What is really peculiar about the typical lure-coursing competition is in fact the way people handle their dogs. Considering that the dogs run twice a zig-zagging track about 600-1000 m long, they are generally not prepared for the activity. If you think of a human athlete preparing for 800m track, he will be warming up, stretching and concentrating. The dog athletes are generally taken to the track and let loose.

After a race, a human athlete will cool himself down, use some recovery drinks and foods and stretch and relax. Dog athletes, on the other hand, are walked to the car and stuffed in to wait for the next lap.

For us it's somewhat different. Our main concern is that the dogs are fit, well and willing to compete in full in the next competition, too. This means that in competitions we treat them as top athletes: we do a long walk with increasing intensitiy before the lap, and we cool them down with similar walk -decreasing intensity, naturally- after the lap.

This is repeated for the second lap, the finals.

All in all, the day is all walking and jogging with the dogs. We have once had a pedometer with us and it showed after a competition day that we had walked wbout 9.5 km during the day. No wonder we're as finished as the dogs as we return home!

I've seen during this competition season a few dogs lose their interest in the competing. They have been the dogs who have been taken to the track without proper warming up and have been put into the car after the race, without cooling them down. In the next lap they have been stiff, sore and most probably also in some muscle pain from the earlier strain. The most peculiar thing is the fact that the owners of the dog blame the dog for the poor performance, instead of taking the time to evaluate the situation and checking what was done (and what could be done otherwise).
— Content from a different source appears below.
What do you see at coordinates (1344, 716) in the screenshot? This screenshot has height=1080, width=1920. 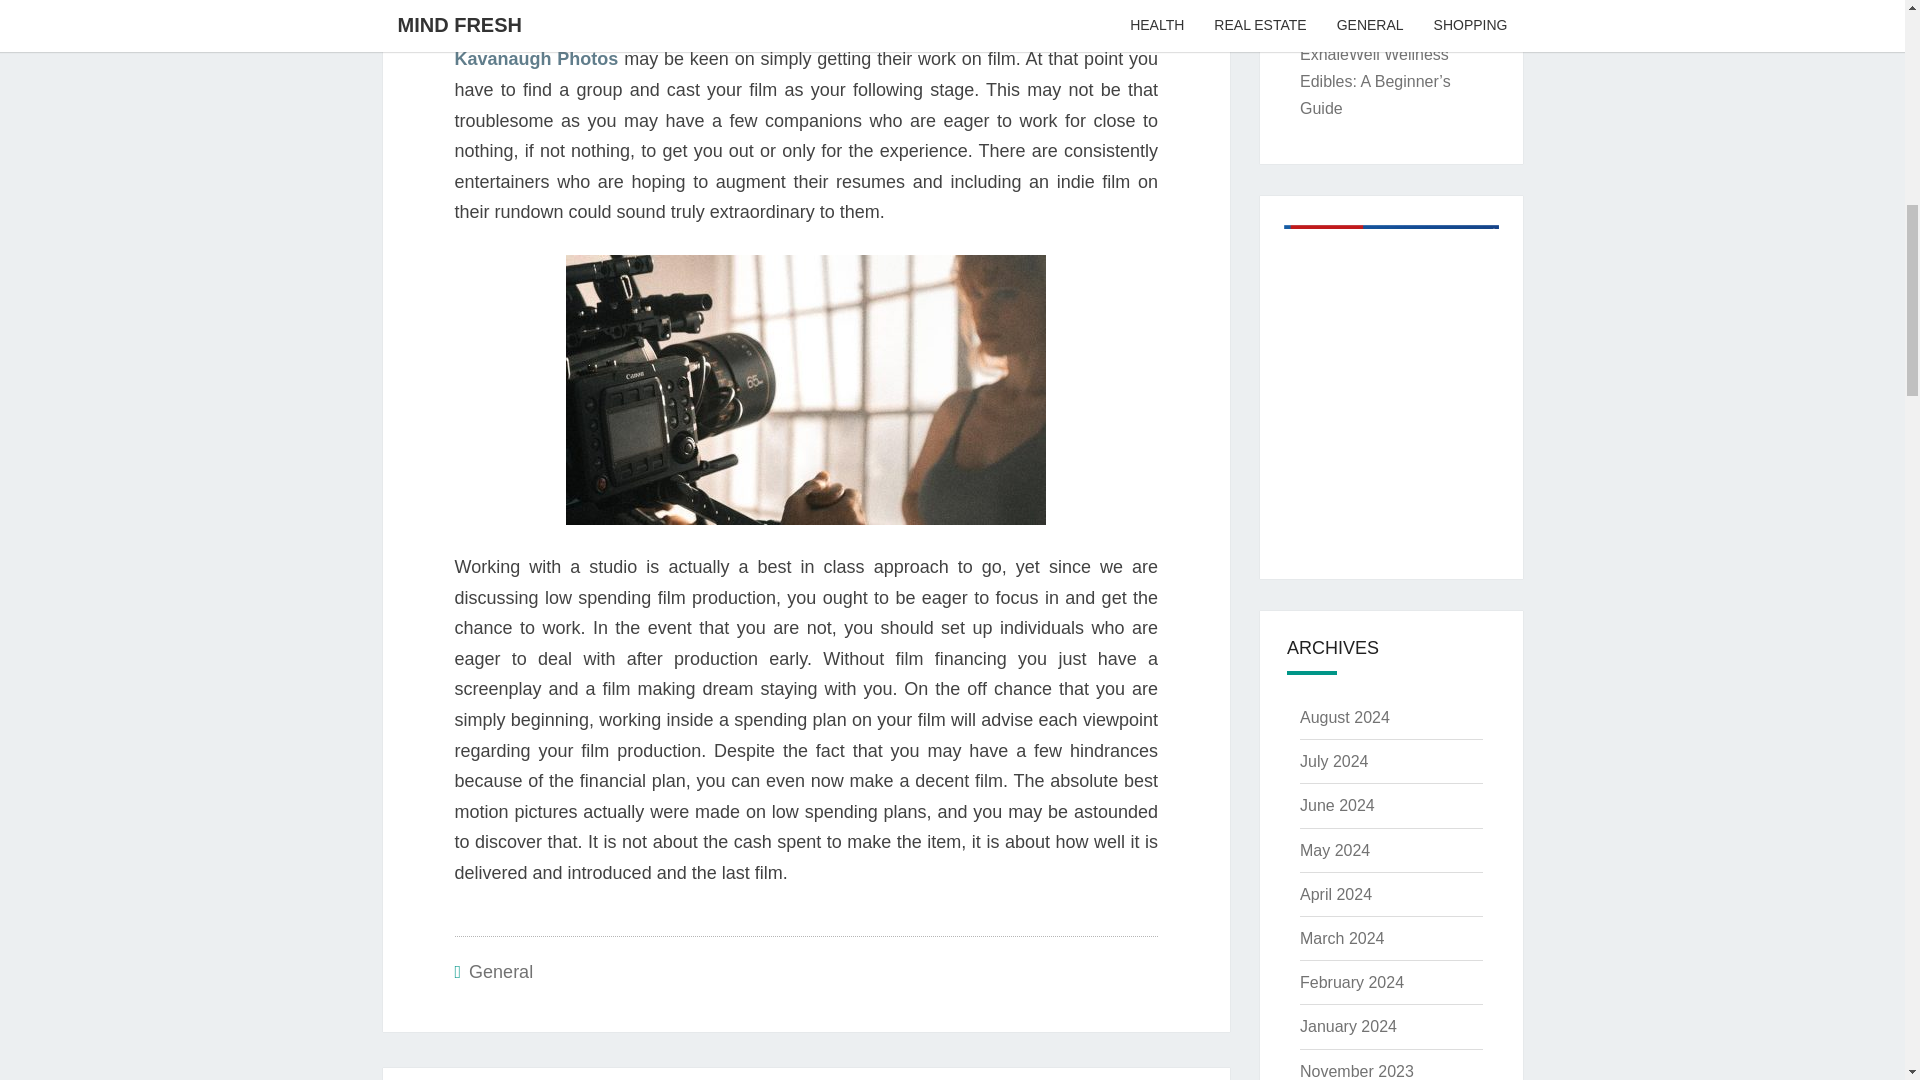 I see `August 2024` at bounding box center [1344, 716].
What does this have to do with MMO's? Not much, except that if there is a wipe, it's not necessarily the healer's or the tank's fault. It's always good to start from yourself and change the way you work before launching on others.

Point taken.

2 comments:

stylishcorpse said...

What kind of dogs do you have? I had a rescued Irish Wolfhound for a few years and he was truly, truly lovely.

Copra said...

We have four of those at home, two of which are runners, two which are growing to be.

Wolfhounds truly are the 'dogs of the kings and kings of the dogs'!